«Quando finisce la scuola non c’è nulla di pensato e organizzato dal Comune per i bambini. Quindi, o hai i soldi e ti paghi qualcosa di privato, o li butti in mezzo alla strada, o li inchiodi davanti al televisore». Esordisce così Gaia, mamma di due figlie di nove e un anno e mezzo, quando le viene chiesto se secondo lei Palermo è una città a misura di bambino. I parcheggi selvaggi, l’assenza di scivoli nei marciapiedi per permettere il transito dei passeggini sono solo alcuni dei problemi che quotidianamente incontrano i genitori che vivono a Palermo. Persino in via Papireto, dove c’è un asilo nido comunale, non si può arrivare col passeggino senza fare gincane incredibili e sali e scendi dai marciapiedi, perché non c’è uno scivolo e le macchine sono spesso posteggiate in modo selvaggio.

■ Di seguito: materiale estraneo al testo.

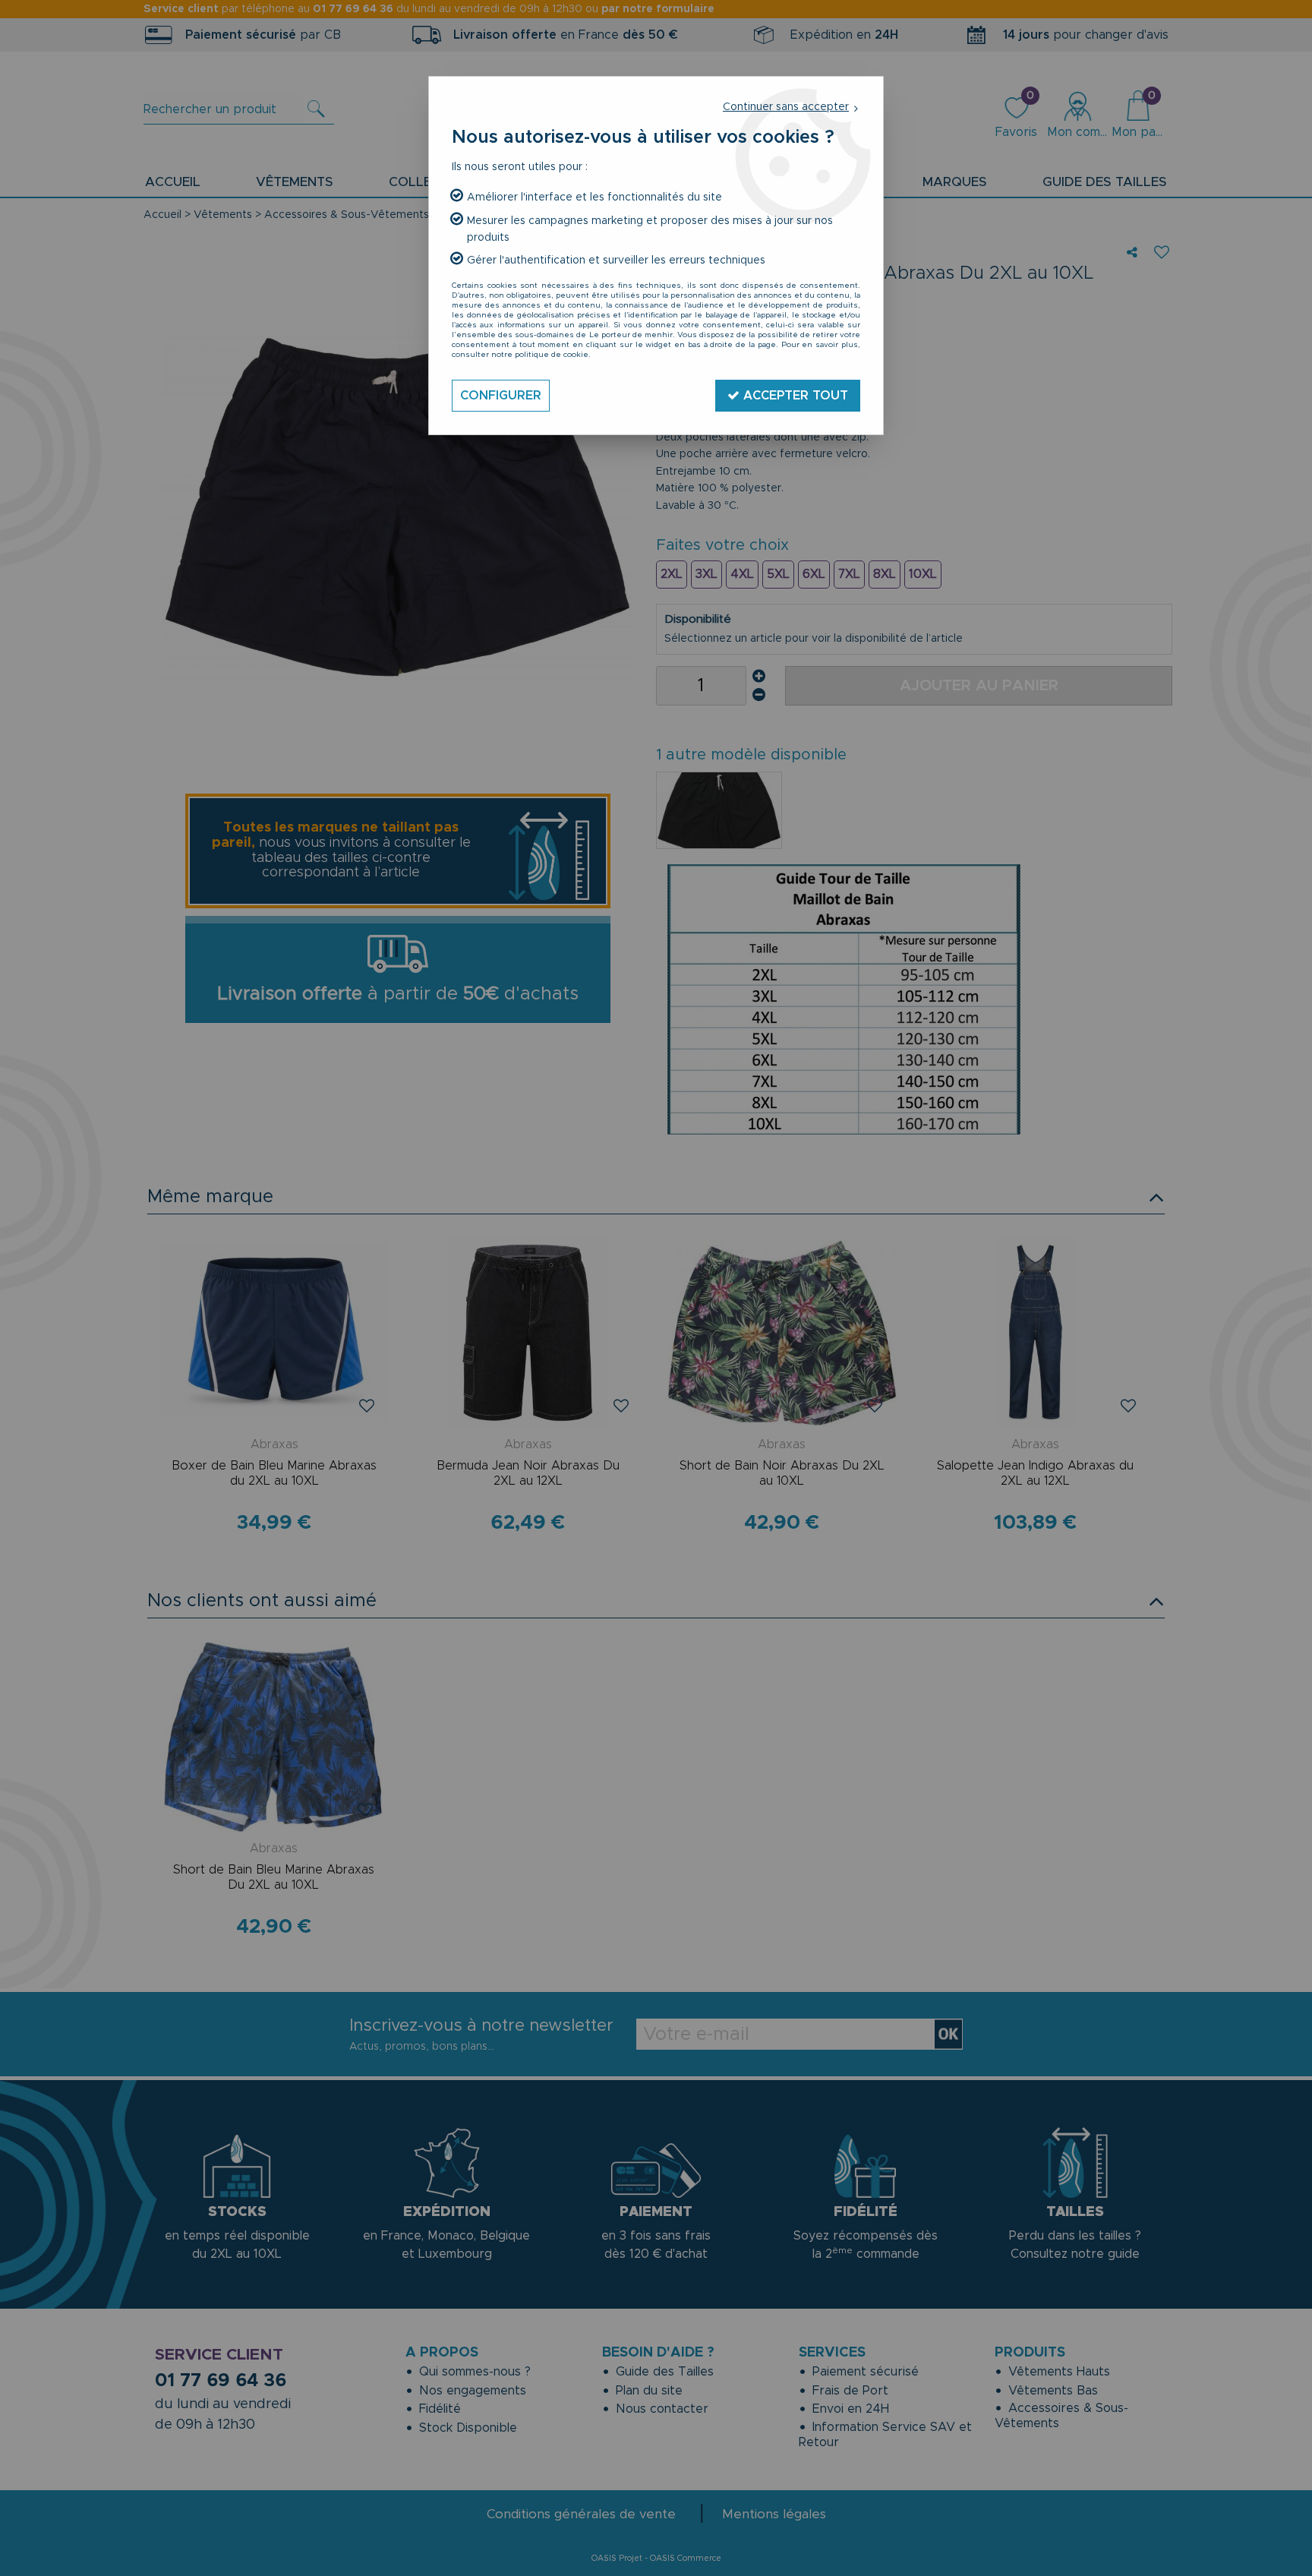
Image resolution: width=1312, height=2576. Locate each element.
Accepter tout (794, 396)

«Nove anni fa quando è nata Manila volevo scappare da Palermo, non c’era completamente nulla, ero esasperata e avvilita – aggiunge Gaia – Adesso, da quando è nata anche la seconda bambina, la città è un po’ diversa, delle cose sono cambiate e migliorate, un minimo di interventi basilari sono stati fatti. Dai quattro giochini tristi a piazza Indipendenza che ho sotto casa, al parco della Salute dove porto spesso le piccole a giocare. C’è l’isola pedonale in centro quindi è bello la mattina portarle a scuola in bici. E proprio nel centro storico qualcosa è stata fatta, ma ce ne sarebbero ancora un’infinità di altre da fare». Un’area in città che è a misura di bambino è certamente piazza Magione, grazie al piccolo parco giochi costruito col finanziamento di Addiopizzo, il campetto di calcio aperto a tutti e la scuola della piazza aperta il pomeriggio, un servizio voluto e organizzato dai genitori, dalla scuola e da alcune associazioni. Ma fuori dal centro storico i genitori e le famiglie sono quasi completamente abbandonati a se stessi.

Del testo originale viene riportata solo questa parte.